De Rob Marshall (ÉU, 2h10) avec Emily Blunt, Lin-Manuel Miranda, Ben Whishaw…


Trente ans se sont écoulés depuis le départ de Mary Poppins. La voici de retour, quasi identique, pour s'occuper des enfants de Michael Banks, alors que leur père, jeune veuf, s'emploie à sauver leur maison d'une saisie. Heureusement, sa magie sera le sucre qui aidera la médecine à passer…

Disons-le tout net, cette suite est une délicieuse mine de paradoxes. Tout d'abord parce qu'elle s'applique davantage à répliquer l'opus initial qu'à le prolonger, histoire de montrer l'immutabilité de la nounou – laquelle, pourtant, a changé de physionomie en changeant d'interprète (Emily Blunt).
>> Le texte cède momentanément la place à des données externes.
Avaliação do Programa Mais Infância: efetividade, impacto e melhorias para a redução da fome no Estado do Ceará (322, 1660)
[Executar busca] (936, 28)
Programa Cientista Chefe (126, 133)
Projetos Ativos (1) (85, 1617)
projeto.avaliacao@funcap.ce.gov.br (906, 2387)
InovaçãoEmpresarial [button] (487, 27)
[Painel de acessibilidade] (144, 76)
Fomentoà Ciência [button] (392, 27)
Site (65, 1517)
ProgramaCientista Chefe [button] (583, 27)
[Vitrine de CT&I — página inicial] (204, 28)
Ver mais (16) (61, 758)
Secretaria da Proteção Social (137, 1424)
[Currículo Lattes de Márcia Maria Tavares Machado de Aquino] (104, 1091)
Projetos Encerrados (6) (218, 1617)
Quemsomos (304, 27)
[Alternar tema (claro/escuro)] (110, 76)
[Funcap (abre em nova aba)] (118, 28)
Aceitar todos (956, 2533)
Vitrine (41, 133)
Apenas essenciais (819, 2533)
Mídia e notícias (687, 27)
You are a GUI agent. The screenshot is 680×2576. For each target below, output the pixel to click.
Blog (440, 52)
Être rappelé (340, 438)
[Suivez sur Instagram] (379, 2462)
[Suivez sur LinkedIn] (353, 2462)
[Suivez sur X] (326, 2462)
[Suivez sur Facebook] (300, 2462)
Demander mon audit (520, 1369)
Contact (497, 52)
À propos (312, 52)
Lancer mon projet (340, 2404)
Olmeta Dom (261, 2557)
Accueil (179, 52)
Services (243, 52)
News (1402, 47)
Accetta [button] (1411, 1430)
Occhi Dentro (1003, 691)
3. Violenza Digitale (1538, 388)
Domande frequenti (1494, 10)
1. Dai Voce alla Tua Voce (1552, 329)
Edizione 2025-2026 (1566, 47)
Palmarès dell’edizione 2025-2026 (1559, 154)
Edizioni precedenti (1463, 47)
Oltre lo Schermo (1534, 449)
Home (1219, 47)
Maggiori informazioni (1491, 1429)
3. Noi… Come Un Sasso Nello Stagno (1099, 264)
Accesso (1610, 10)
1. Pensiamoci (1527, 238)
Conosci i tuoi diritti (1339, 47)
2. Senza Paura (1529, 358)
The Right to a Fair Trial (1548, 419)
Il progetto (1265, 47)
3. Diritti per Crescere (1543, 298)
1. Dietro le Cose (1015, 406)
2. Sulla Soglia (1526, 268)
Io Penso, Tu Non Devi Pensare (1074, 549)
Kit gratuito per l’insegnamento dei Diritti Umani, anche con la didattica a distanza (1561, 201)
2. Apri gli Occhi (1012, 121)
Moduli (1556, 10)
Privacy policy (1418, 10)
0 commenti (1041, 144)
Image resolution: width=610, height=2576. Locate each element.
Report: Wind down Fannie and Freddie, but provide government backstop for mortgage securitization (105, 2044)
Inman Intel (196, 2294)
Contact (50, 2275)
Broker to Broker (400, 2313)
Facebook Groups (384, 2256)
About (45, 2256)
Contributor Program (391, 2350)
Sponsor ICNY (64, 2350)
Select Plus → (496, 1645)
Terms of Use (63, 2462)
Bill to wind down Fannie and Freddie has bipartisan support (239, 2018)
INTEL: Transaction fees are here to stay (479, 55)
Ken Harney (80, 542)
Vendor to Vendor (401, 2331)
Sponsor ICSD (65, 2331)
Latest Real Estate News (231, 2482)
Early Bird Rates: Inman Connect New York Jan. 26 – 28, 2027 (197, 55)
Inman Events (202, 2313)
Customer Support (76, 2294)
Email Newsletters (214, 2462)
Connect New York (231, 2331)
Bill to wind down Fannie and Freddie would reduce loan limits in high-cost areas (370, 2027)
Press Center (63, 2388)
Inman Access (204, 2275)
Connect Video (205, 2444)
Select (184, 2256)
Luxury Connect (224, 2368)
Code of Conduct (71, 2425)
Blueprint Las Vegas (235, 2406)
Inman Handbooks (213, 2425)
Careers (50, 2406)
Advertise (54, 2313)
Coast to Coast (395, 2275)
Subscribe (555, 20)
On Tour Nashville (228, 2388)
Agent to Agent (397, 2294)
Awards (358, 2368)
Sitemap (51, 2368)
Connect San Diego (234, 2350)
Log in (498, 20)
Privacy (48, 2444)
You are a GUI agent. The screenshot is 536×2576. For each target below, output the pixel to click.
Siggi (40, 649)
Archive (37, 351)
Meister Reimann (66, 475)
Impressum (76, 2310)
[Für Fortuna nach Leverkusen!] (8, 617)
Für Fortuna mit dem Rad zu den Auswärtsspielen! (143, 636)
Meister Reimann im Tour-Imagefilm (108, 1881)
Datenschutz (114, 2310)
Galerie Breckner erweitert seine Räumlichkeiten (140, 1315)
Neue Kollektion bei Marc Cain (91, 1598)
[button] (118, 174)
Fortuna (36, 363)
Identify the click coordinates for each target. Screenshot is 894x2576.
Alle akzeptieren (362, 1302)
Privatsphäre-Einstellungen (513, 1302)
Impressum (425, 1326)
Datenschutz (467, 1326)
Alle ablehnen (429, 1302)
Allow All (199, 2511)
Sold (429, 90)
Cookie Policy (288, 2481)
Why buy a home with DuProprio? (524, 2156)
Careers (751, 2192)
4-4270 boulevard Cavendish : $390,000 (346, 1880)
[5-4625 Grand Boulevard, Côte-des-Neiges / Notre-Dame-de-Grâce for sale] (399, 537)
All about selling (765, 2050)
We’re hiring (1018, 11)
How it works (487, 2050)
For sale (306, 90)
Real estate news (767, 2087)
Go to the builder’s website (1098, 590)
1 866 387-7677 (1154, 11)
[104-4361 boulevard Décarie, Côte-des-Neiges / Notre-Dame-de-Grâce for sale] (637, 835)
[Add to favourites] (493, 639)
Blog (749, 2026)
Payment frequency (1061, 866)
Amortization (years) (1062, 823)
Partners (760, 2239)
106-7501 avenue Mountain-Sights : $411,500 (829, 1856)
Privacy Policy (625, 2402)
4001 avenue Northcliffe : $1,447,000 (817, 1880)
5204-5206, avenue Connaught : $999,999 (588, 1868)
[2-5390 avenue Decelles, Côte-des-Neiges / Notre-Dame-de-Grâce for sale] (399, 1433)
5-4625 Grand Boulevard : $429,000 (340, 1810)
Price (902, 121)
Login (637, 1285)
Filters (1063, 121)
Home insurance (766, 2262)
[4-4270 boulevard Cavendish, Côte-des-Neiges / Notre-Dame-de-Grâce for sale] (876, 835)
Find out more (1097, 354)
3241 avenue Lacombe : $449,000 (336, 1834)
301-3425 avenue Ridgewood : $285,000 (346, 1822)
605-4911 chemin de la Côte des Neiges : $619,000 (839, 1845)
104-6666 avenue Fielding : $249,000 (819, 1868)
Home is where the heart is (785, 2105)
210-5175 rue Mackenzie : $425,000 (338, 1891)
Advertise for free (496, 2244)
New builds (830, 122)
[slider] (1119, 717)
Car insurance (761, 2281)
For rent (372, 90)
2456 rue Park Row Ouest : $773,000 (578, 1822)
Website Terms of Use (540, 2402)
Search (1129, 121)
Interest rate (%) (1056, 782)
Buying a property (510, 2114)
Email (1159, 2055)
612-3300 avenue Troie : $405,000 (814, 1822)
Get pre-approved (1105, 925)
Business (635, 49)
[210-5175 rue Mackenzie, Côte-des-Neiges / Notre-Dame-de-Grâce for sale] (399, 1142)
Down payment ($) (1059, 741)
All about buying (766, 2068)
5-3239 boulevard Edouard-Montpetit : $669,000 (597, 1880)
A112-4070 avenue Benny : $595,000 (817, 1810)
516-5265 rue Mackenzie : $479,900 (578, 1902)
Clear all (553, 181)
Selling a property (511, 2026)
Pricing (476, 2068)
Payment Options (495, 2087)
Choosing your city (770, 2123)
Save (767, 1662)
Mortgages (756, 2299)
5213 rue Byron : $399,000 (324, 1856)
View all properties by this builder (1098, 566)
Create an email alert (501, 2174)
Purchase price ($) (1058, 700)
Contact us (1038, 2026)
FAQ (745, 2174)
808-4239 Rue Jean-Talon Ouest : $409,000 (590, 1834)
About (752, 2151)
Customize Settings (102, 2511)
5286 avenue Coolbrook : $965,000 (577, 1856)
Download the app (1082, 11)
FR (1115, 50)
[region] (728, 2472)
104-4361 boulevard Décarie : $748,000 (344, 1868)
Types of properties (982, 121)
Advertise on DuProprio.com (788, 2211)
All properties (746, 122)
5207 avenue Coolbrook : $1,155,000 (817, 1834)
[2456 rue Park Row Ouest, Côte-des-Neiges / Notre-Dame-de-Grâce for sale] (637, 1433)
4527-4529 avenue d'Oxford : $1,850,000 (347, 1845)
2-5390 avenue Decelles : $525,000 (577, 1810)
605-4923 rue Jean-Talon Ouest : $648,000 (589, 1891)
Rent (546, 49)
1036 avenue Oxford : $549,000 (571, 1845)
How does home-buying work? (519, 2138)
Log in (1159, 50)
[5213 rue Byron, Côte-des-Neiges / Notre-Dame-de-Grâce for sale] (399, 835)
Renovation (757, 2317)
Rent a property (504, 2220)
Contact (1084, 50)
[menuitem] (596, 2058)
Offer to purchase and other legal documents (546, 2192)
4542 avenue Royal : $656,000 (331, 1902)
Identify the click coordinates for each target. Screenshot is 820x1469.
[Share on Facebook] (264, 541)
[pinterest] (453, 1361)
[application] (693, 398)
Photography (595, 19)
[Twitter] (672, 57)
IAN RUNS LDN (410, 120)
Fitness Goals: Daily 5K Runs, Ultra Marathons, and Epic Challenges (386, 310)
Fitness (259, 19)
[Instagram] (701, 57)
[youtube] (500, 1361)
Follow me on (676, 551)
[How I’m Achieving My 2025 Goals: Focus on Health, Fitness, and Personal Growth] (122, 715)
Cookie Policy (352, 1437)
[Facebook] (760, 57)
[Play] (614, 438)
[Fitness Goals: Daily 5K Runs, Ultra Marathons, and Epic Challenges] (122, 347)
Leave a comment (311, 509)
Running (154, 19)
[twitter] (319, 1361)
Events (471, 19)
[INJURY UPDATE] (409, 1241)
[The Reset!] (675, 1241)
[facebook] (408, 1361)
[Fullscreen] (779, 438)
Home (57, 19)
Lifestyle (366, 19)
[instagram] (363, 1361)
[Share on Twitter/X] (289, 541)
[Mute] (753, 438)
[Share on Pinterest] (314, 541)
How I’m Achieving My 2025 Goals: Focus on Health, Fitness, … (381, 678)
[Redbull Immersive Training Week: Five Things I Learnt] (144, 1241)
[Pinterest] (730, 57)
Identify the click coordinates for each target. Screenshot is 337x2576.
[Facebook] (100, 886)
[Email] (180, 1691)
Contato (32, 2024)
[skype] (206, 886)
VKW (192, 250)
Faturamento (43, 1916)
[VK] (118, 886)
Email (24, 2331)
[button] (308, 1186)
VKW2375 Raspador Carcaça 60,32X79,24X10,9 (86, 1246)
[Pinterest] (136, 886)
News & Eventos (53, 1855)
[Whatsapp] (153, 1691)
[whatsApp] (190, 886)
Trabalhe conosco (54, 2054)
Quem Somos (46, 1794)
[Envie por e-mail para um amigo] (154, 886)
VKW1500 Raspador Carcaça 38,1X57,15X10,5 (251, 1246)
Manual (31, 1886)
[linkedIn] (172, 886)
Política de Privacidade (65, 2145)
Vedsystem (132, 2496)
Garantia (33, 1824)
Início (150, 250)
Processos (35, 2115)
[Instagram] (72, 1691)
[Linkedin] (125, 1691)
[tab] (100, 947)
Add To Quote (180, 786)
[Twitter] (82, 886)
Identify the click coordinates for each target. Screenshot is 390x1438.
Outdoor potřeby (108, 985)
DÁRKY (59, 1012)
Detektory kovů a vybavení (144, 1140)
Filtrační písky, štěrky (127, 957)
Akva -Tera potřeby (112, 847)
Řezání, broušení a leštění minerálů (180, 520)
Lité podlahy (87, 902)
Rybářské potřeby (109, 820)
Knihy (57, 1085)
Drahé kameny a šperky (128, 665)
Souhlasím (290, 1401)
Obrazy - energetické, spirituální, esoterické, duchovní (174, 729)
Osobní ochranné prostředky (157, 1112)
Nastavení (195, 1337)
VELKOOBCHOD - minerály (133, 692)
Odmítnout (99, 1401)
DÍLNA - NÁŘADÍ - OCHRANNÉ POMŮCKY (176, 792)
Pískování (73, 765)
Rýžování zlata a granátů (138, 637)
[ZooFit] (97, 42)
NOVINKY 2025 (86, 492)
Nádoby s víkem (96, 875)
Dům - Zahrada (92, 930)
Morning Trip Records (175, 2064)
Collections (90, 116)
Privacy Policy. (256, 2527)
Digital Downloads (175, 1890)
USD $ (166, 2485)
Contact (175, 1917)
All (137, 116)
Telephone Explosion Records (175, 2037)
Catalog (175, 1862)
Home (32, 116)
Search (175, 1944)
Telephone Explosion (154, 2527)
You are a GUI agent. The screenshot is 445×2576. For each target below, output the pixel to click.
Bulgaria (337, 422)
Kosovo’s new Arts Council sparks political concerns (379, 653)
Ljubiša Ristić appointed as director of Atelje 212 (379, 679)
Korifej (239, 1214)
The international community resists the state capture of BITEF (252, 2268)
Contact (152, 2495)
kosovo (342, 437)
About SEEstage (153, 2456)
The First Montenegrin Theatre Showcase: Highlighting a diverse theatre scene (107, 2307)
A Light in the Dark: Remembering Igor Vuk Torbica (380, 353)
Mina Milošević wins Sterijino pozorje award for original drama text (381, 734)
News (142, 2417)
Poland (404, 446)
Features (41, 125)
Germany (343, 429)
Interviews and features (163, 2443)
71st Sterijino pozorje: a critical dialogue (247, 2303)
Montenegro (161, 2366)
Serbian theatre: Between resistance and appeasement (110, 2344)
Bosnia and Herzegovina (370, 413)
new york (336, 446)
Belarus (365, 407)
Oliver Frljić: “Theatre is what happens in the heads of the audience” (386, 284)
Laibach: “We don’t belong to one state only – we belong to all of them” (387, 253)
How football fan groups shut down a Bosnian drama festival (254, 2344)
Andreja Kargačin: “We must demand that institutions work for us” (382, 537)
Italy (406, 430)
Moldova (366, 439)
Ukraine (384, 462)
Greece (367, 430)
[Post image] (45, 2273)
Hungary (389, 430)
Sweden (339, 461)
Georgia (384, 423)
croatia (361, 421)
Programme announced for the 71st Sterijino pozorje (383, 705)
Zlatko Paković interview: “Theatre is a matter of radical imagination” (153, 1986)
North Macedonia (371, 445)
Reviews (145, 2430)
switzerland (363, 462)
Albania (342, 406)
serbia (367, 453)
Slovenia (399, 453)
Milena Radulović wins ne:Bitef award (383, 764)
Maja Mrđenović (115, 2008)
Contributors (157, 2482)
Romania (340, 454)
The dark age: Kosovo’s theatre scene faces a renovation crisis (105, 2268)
Ainsi le ramoneur est-il ici remplacé par un allumeur de réverbères (même genre de monte-en-l'air, en plus propre sur lui) ; l'oncle Albert s'envolant au plafond troqué par une cousine Topsy vivant tête-bêche ; la séquence champêtre en animation par… une séquence champêtre en animation (avec une touche de cabaret en sus). Bénéficiant des évolutions techniques contemporaines, cette Mary Poppins est donc plus une 2.0 qu'une n°2.

Mais si la trame se conforme à l'original, cet épisode se distingue sur un point : son contenu plus engagé socialement et politiquement (du moins en apparence) que le précédent. D'abord, Jane reprend ici le flambeau de sa suffragette de mère en s'affichant en pantalon et militante travailliste. Ensuite, la majeure partie du film développe une critique sourde à l'encontre des pratiques rapaces des banques, se repaissant de la misère de clients affaiblis par la Dépression. On suppose l'allusion à la crise des subprimes, une dénonciation des ponctions frauduleuses des banksters, voire une charge décroissante contre le libéralisme. Las ! Dans les ultimes minutes, la délivrance des malheureux protagonistes interviendra grâce à un deus ex machina en redingote. Sa profession ? Banquier et chantre de du compte-épargne. Dommage, on aurait bien aimé finir sur une note anar.